When I walked down college walk on Thursday morning, and saw the tents on the grass, all I thought was "What a great idea for a commuter student! You don't have to pay rent, and you don't have to commute! Just camp on the lawn!" I was grateful to Columbia University for opening up this opportunity to students of low income.
Then I heard about the real reasons, and was disappointed.
At least now the strikers aren't 40% second semester seniors.
I doubt that anything like a majority of students agrees with these hunger strikers' tactics or demands. It's highly self-centered and undemocratic for them to be trying to foist their beliefs on the university and by implication on the rest of the university community. The university would be better off talking to 5 students chosen at random to hear their concerns as opposed to this self-selected minority view.
p.s. spectator should post a link to their full set of demands when writing articles about them. Otherwise it's hard to evaluate exactly what's at issue.
This is so god damn stupid I can't believe it. There are legitimate grievances here, but going off half-cocked and calling Columbia a "racist institution" is absurd. Hunger striking when one's demands are a) hopelessly scattershot and b) piddling is just petulant and juvenile, and no, it is not much different from a child holding his breath until he gets what he wants.
Furthermore, comparing yourselves to Civil Rights protesters is self-aggrandizing and delusional. You are not marching in the streets of Selma. When King said "the purpose of our direct-action program is to...open the door to negotiation," it was because there was no other door. Here, the avenue of negotation is very clearly lit, and the administration, whom the protestors seem to be bent on representing as fascist ogres, is not nearly as unreceptive to dialogue as they make it out to be. And if you want to talk about being unreceptive to dialogue, look no further than yourselves; hunger-striking utterly shortcircuits discourse, and closes the door to negotation entirely. This enterprise is shameful and puerile.
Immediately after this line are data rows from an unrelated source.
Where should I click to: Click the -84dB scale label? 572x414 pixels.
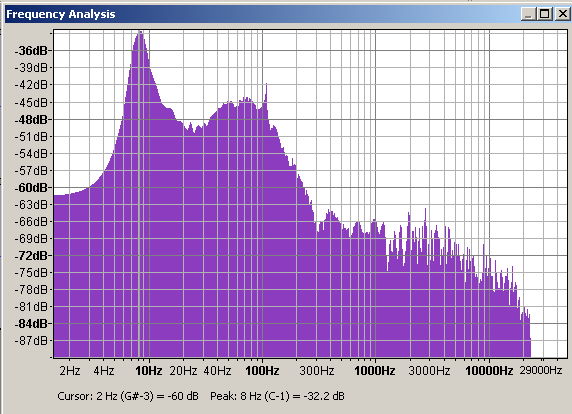pos(31,324)
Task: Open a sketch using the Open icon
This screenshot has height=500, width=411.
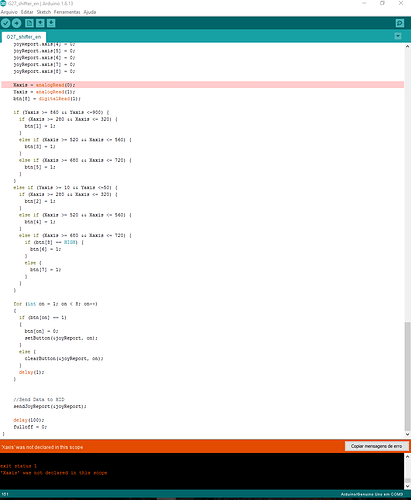Action: tap(40, 23)
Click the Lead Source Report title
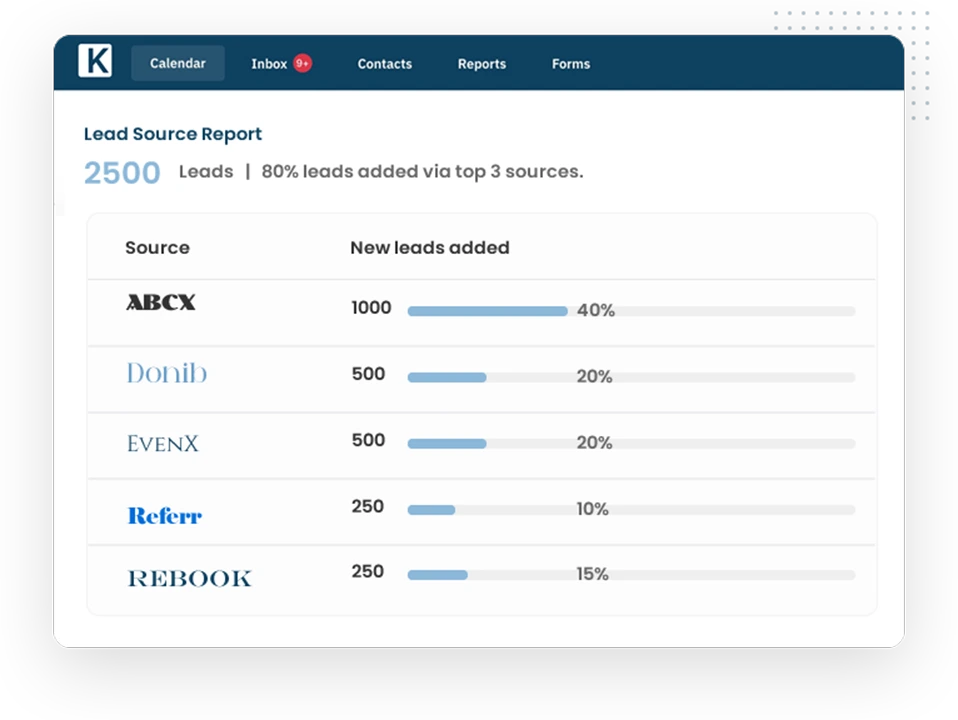 point(173,134)
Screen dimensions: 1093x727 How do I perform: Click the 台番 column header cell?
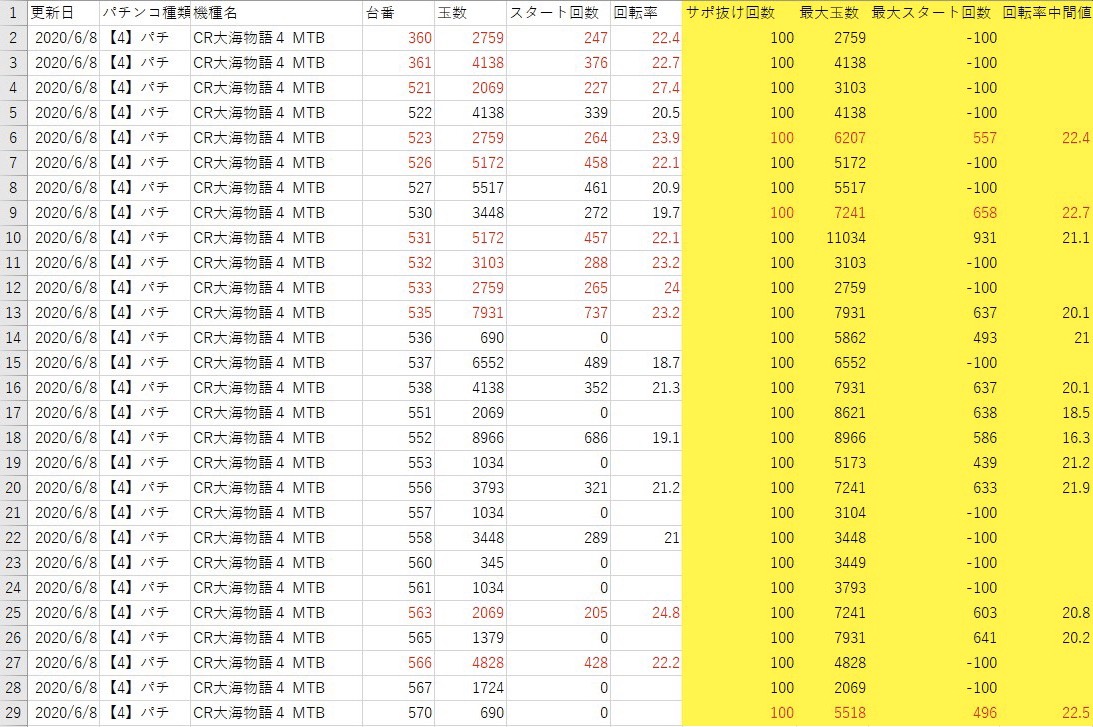[400, 13]
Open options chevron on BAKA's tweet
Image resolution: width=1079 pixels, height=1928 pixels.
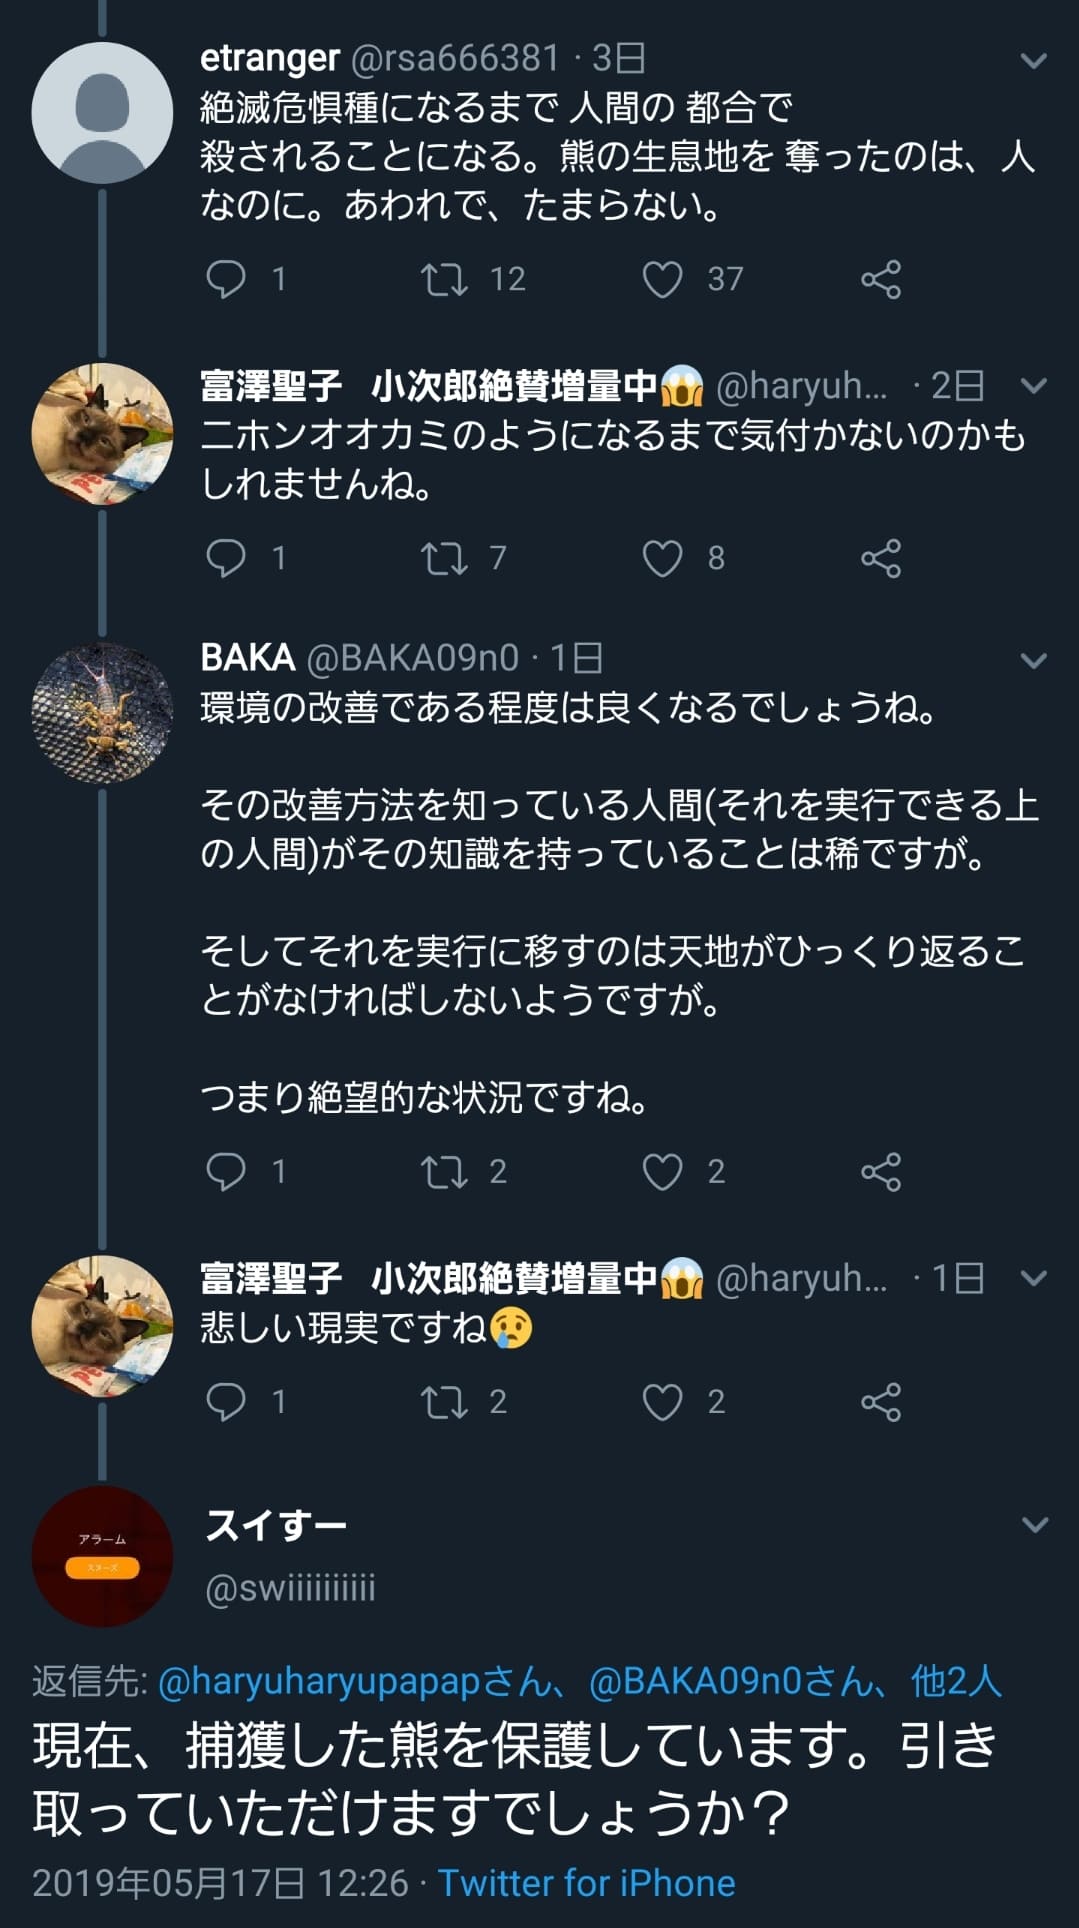[x=1033, y=660]
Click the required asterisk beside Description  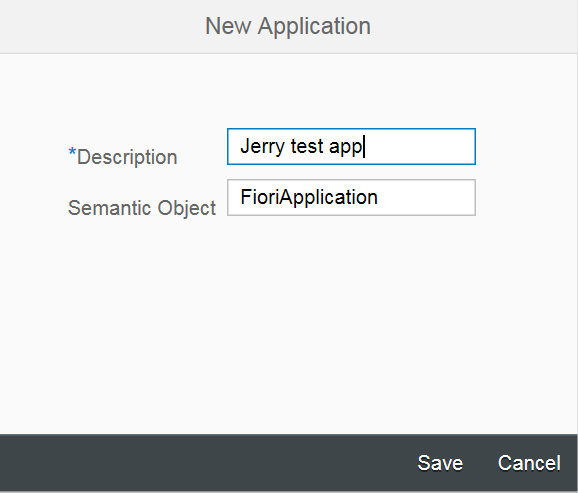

This is all to say nothing of the sheer glee the jackass(es) painting the swastikas etc. must be feeling right now. The tempest they have managed to whoop up must be terrifically empowering. Good job, everyone.
Looks to me like these students are the useful idiots of the embedded activist class at Columbia and the Spectator that covers them -- activists here, activists there, activists everywhere. More activists Monday I'm sure. It's all so 60s, so old. Hey Spectator, maybe you should be profiling Karina Garcia '07. She was one of the activists who brought us the Minuteman fiasco. Sheeeeee's back?!
What puzzles me is why students don't demand practical pre-professional majors like business, finance, or journalism with the same vehemence that accompanies calls for more ethnic studies. If we're talking about the academic rigour and merit of a university, students should be just as concerned about the lack of the practical subjects.
Columbia is not a trade school. Go to the University of Phoenix Online or some state-funded institution for that garbage.